Margaret Sanger is another example. She founded a chain of clinics that later became Planned Parenthood to provide contraception to low-income women. She was in her 70s when she and Katherine McCormick convinced scientist Gregory Pincus  to work on the birth control pill. By then, she’d had plenty of experience breaking laws and circumventing societal norms in the interest of progress.

Where Older Entrepreneurs Excel

In our research and careers, we’ve found older entrepreneurs excel in these other spheres of innovation, bringing products to market, figuring out new processes and ways to approach a problem. And maybe most critically, they excel in piecing together the team to make innovations happen.

Early successes free older entrepreneurs to play with ideas, and they often have extensive networks built up over time that they can leverage in new ventures. Innovation and entrepreneurship for many older entrepreneurs seem to become something of a habit.

Older entrepreneurs are arguably more likely to have the insights that lead to innovations in process because they understand systems in their industries better. The founders of McDonald’s, Coca Cola and Kentucky Fried Chicken, for instance, were all over 50 when they launched their empires.

While it’s easy to pick through history for stories of the genesis of inventions and innovations that we often take for granted, it’s much harder to imagine innovations that didn’t happen.

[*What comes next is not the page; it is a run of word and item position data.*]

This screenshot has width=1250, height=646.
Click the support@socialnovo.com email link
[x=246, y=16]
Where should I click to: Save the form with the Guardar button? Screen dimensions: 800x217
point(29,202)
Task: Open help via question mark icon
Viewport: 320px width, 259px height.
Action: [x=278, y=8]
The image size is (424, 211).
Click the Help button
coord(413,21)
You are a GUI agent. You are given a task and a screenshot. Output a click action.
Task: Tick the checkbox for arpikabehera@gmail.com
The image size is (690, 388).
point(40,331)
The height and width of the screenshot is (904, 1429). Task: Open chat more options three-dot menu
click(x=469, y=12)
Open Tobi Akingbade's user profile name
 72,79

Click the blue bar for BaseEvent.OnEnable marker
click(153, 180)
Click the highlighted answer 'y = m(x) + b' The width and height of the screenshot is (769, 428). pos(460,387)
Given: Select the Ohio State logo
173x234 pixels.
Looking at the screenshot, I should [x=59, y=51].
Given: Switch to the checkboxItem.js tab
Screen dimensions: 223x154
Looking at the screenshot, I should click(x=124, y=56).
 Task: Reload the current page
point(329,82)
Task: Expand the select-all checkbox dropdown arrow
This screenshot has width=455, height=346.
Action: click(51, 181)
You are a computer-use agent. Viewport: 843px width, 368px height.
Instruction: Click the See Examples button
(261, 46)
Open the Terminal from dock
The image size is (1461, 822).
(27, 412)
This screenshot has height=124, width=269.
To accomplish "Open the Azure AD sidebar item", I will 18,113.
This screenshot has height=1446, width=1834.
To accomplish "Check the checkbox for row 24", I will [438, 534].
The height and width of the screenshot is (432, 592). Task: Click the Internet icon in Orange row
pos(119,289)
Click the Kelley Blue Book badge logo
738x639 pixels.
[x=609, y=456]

We know that the financing system for small businesses of all kinds is breaking down and it’s fair to conclude that given our propensity to celebrate and chase both youth and big breakthroughs, there are innovations living in the brains of older entrepreneurial people that don’t have a path to market.

We’ll never know.

There is one other key role that older entrepreneurs (and innovators of all kinds) play in the innovation economy. They serve as examples.

But a large body of research suggests that America is doing a worsening job at every step of our innovation economy. Success in innovation and entrepreneurship increasingly these days depends more on circumstances — specifically how wealthy your family is — than on ingenuity or talent.

Fred Sachs’ 3 Tips for Older Entrepreneurs

Older entrepreneurs, especially those who are women, Black or brown and who didn’t come from wealth, may well create the new systems that lift other scientists and entrepreneurs up to the richness of lives filled with innovation.

By the way, if you have an innovative idea to bring to market, Sachs has a little advice in a scrap of paper he’s been carrying in his pocket for decades. It has three simple rules for building a business that he learned from a mentor and they’re his “Management Musts:” Spend time identifying, and going after, unique market segments rather than embarking on broad assaults on entire industries; Segment your business by products, customers, customer services and location, and Emphasize profits rather than sales growth.